At the heart of the problem is cost. Using hydrogen to make green iron and an electric arc furnace to turn that into steel can reduce the emissions from about 1.8 tonnes of carbon to 200kg per tonne of steel.
While estimates of the cost vary, the consensus is even a green steel supply chain built at scale would result in a near doubling of the cost of making a tonne of steel compared with the coal-intensive method of using a blast furnace and a basic oxygen furnace (BF-BOF).
It's likely that steel mills will be unwilling to see their costs rise so dramatically, as it would be challenging to pass the higher prices fully on to consumers.
The iron ore and steel market dynamics illustrate the scale of the challenge.

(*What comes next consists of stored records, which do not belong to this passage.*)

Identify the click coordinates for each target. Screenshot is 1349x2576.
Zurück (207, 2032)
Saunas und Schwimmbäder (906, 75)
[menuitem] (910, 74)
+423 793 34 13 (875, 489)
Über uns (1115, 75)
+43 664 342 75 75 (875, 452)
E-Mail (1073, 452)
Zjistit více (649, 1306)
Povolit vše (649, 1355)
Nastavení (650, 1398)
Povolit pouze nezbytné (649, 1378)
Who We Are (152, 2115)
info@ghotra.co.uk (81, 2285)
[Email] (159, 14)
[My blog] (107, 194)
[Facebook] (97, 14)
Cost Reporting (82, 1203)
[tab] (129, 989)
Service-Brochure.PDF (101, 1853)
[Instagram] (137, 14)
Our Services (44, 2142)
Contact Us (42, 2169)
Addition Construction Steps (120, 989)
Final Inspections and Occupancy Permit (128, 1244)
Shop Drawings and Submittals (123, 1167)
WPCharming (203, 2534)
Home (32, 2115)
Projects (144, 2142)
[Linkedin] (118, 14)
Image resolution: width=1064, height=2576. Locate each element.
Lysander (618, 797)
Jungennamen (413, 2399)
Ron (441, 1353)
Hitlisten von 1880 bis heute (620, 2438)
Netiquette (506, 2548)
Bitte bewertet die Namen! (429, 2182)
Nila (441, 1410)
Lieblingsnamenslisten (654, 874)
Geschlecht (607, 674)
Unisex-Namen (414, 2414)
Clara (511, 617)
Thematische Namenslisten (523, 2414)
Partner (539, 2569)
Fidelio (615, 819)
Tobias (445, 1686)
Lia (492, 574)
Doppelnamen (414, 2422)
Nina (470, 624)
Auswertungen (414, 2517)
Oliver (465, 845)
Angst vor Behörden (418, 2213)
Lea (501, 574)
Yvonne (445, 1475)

Chinese steel mills are struggling for profitability and one way they try to cut costs is to increase the share of low-grade, and cheaper, iron ore in their production.
This lowers the cost of the steel produced, but also raises the carbon intensity to about 2.2 tonnes per tonne of steel produced, up from about 1.8 tonnes if high-grade iron ore is used in the BF-BOF process.
In other words, green steel ambition is likely to be sacrificed on the altar of economics.
It is possible to lower the carbon intensity of steel by going somewhat greener.
Using natural gas to reduce the iron ore instead of coal could trim the amount of carbon to about 1.1 tonnes per tonne of steel and if the gas can be secured at a cheap enough price this becomes a viable and economic option.
Producing hydrogen using natural gas is often referred to as blue hydrogen and using this fuel to beneficiate the iron ore means steel could be considered teal, one of the shades between blue and green.
Brazil's Vale is building what it calls mega-hubs in three Middle East countries with the aim of using cheap natural gas to produce DRI and HBI for export to steel mills in China.
This product would also help steel producers comply with the EU's planned carbon border adjustment mechanism, which is slated to be introduced next year, though it may be delayed.
There are several points to note, first that while the 80-million tonnes of iron ore a year that Vale is believed to be planning on processing in the Middle East sounds substantial, it's not even one month's worth of imports by China, which buys about three-quarters of global seaborne iron ore.
Natural gas isn't a viable option for Australia's iron ore sector, as it is too expensive and the available supply in Western Australia, home to most iron ore mines, is already spoken for by the domestic sector and the liquefied natural gas producers.
This means teal steel will make a bit of a difference but not the step-change needed to decarbonise steel.
That will require government legislation and regulation to incentivise or punish steelmakers through measures such as subsidies or carbon taxes to the point where green steel becomes viable.
Teal steel is an example of the cliché to not let perfect be the enemy of good.